Stored data section start

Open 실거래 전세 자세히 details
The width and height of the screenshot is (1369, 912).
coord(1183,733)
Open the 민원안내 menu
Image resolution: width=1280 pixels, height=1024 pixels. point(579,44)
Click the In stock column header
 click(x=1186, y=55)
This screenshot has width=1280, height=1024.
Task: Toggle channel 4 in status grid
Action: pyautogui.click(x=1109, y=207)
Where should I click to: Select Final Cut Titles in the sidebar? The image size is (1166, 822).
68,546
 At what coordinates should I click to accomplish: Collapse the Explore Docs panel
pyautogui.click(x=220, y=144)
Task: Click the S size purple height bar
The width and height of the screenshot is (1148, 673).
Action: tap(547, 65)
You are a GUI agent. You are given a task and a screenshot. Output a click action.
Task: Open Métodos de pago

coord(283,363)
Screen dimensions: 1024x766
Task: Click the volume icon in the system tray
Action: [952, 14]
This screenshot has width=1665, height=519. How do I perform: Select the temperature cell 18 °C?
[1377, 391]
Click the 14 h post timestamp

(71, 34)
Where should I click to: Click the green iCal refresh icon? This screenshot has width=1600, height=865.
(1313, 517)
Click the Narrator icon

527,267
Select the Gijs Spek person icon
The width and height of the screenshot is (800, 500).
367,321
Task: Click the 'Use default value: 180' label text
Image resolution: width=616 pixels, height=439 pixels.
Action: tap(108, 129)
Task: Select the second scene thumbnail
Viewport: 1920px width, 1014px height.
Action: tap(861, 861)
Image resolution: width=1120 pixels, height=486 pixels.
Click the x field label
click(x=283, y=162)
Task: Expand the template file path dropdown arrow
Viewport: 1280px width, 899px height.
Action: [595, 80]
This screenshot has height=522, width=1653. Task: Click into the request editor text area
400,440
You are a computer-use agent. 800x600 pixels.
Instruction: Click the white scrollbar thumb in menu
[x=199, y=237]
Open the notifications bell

Stored data section end

Copy out every record again, letter for letter.

Exercise response >>
Open 실거래 전세 자세히 details
The width and height of the screenshot is (1369, 912).
coord(1183,733)
Open the 민원안내 menu
Image resolution: width=1280 pixels, height=1024 pixels. point(579,44)
Click the In stock column header
 click(x=1186, y=55)
This screenshot has width=1280, height=1024.
Task: Toggle channel 4 in status grid
Action: pyautogui.click(x=1109, y=207)
Where should I click to: Select Final Cut Titles in the sidebar? The image size is (1166, 822).
68,546
 At what coordinates should I click to accomplish: Collapse the Explore Docs panel
pyautogui.click(x=220, y=144)
Task: Click the S size purple height bar
The width and height of the screenshot is (1148, 673).
Action: tap(547, 65)
You are a GUI agent. You are given a task and a screenshot. Output a click action.
Task: Open Métodos de pago

coord(283,363)
Screen dimensions: 1024x766
Task: Click the volume icon in the system tray
Action: [952, 14]
This screenshot has width=1665, height=519. How do I perform: Select the temperature cell 18 °C?
[1377, 391]
Click the 14 h post timestamp

(71, 34)
Where should I click to: Click the green iCal refresh icon? This screenshot has width=1600, height=865.
(1313, 517)
Click the Narrator icon

527,267
Select the Gijs Spek person icon
The width and height of the screenshot is (800, 500).
367,321
Task: Click the 'Use default value: 180' label text
Image resolution: width=616 pixels, height=439 pixels.
Action: tap(108, 129)
Task: Select the second scene thumbnail
Viewport: 1920px width, 1014px height.
Action: tap(861, 861)
Image resolution: width=1120 pixels, height=486 pixels.
Click the x field label
click(x=283, y=162)
Task: Expand the template file path dropdown arrow
Viewport: 1280px width, 899px height.
Action: [595, 80]
This screenshot has height=522, width=1653. Task: Click into the request editor text area
400,440
You are a computer-use agent. 800x600 pixels.
Instruction: Click the white scrollbar thumb in menu
[x=199, y=237]
Open the notifications bell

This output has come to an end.